Trae Stanley: [00:00:29] We have.
Russ Johns: [00:00:30] Which has been an amazing kind of outcome. And for those that don't know you and haven't met you yet, or, it's like, who's this Trae guy Russ is talking to, give us a backstory on who you are and what you're doing, what you're focused on, what you're excited about.
Trae Stanley: [00:00:45] Yeah. So I met you in the context, I do a lot of video production. I do live events for companies and I do brand storytelling. And so one of the people I started working with a couple of years ago was Mark Lacour from OGGN and...
Russ Johns: [00:01:06] Shout out to Mark.
Trae Stanley: [00:01:07] Shout out to Mark, a great connector, even better human being and probably even better businessman.
Russ Johns: [00:01:15] All the things we like in individuals, right?
Trae Stanley: [00:01:17] Yeah, so I started doing some work for him in, I guess in last November, we started doing planning or I guess last October, September, we started playing for the American Petroleum Institutes Houston chapters livestream event. It was the first one they'd ever done and we killed it. We did a great job and it was awesome. And through that, I got to get to know you and I was like very intrigued and really enjoy talking to you and we've continued our friendship and business ever since.
Russ Johns: [00:01:47] It's funny too, because the unique possibility of doing a small, safe live event and having it captured on camera, just enhances the livestream tenfold. It was really interactive and our friend Warren Spewak and interviewing people around the room and then a panel discussion where we had a slides going up and it was very interactive and a lot of activity there and everybody enjoyed it. Everybody had a great time.
Trae Stanley: [00:02:19] It was a great time. That was November and things hadn't had opened up even less than they had now. But yeah, it was a live event, socially distanced and I think people were just like really excited to go eat lunch with some other people.

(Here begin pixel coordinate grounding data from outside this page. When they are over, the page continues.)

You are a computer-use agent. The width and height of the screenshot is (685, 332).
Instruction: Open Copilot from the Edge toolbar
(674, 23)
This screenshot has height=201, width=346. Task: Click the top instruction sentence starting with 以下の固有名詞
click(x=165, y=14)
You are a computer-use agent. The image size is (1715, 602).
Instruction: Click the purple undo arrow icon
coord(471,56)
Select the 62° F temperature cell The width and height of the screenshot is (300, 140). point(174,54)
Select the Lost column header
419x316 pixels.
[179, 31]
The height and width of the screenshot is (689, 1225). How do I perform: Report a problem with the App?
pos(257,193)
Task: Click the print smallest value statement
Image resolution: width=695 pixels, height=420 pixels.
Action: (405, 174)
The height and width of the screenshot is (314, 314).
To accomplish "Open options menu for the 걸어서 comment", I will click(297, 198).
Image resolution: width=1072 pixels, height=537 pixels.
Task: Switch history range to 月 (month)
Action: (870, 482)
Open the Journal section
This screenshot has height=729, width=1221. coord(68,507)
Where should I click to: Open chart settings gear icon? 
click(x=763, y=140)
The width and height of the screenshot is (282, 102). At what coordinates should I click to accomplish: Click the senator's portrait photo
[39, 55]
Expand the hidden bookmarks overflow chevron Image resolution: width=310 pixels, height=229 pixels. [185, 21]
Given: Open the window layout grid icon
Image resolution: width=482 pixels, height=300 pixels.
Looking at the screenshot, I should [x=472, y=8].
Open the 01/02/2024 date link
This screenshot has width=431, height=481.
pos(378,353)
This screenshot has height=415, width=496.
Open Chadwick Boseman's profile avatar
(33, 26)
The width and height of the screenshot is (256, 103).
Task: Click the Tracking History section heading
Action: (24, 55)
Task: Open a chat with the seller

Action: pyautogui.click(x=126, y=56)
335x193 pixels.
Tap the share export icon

Russ Johns: [00:02:33] Yeah. It was really a nice thing to actually put it together. And I want to talk a little bit about how you got into video production, though. What's your origin story cause I love the idea of story and branding and some of the content that you bring to the table. And I want to learn more about how you got started. What was the seed that planted in your head that grew into something that was really phenomenal in terms of video? What was the trigger?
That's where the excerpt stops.